I'm excited to see this started – I'm quite interested in the multi-resource scheduling problem. After reading through the patch, I have a few questions for you; hopefully this feedback will be helpful.
First off, I want to confirm my understanding is correct: this patch is designed to allocate resources to jobs within the same capacity queue based on the DRF-inspired ordering of their need for resources. It is not designed to do weighted DRF for the complete cluster. If I'm mistaken, perhaps some of my feedback my not apply.
1) Are you planning to change the definition of a queue's capacity? Currently, it is defined as a fractional percentage of the parent queue's total memory. Alternatively, queues could be specified with a fractional percentage of each resource. eg, I could have one queue with "75% CPU and 50% RAM" and a second with "25% CPU and 50% RAM".
2) Do you plan to change how spare capacity is allocated? My understanding is that it's currently shared proportionally, based on the queue capacities, an approach seems like it would be intuitive for cluster operators. With a multi-resource setup however, running DRF on the pool of spare resources would provide higher utilization. (I can provide an example of this if you'd like.)
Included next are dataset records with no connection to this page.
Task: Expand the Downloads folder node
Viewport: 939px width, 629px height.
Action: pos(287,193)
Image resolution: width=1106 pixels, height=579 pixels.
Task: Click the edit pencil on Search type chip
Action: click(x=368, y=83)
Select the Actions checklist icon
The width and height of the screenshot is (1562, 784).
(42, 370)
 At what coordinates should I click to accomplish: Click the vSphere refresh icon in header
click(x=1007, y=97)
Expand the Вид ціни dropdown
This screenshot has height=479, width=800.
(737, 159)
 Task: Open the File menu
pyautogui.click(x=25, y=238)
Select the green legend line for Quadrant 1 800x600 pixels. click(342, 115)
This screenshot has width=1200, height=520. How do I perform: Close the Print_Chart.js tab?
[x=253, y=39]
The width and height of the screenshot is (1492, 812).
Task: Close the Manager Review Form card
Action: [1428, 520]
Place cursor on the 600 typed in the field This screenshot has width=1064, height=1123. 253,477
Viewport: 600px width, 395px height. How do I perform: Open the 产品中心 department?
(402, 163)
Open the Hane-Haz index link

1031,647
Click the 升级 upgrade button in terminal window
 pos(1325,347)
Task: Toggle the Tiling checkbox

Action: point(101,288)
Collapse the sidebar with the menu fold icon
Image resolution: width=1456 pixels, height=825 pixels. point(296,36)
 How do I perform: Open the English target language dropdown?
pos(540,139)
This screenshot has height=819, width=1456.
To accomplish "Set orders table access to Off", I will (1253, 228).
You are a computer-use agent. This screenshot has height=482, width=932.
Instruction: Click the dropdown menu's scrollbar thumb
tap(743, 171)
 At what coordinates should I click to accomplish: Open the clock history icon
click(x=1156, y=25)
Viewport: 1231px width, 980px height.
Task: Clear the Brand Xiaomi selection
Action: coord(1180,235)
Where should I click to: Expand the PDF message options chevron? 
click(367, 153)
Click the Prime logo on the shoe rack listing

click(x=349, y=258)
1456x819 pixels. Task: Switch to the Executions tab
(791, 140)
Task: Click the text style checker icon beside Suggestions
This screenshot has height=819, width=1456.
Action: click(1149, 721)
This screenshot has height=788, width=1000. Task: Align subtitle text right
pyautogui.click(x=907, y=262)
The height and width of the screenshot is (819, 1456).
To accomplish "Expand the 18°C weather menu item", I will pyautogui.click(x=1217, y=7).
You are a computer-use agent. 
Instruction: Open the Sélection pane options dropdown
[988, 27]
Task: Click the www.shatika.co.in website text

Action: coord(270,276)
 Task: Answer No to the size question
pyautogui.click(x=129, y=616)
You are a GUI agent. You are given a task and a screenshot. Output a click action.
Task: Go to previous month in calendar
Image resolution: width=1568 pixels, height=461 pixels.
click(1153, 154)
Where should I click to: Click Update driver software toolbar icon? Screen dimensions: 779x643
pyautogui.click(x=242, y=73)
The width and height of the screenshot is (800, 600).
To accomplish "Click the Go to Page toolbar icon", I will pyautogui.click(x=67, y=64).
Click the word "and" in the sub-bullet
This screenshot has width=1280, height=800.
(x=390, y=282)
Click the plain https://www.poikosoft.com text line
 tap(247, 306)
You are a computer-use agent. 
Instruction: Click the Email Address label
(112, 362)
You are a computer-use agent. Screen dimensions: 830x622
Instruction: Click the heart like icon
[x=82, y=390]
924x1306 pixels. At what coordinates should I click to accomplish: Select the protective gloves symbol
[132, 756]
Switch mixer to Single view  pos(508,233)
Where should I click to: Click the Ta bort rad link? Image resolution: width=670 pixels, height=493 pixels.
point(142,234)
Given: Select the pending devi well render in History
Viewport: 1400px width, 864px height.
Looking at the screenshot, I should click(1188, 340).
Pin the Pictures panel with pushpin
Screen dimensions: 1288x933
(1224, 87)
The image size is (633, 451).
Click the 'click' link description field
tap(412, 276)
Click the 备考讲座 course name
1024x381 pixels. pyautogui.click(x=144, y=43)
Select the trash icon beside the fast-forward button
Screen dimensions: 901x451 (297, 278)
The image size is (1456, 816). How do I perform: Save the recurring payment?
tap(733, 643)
3) Are you planning to support priorities or weights within the queues? IIRC, this was supported in the MR1 scheduler, and the DRF paper describes a weighted extension.
4) Lastly, with the increasing flexibility of the YARN scheduler, I think it makes sense to better support heterogenous clusters. Currently, yarn.nodemanager.resource.memory-mb is a constant across the cluster, but with a scheduler capable of packing differently shaped resource containers onto each node, heterogenous nodes would be a natural extension. (This is more of an observation than a question.
Looking forward to further discussions.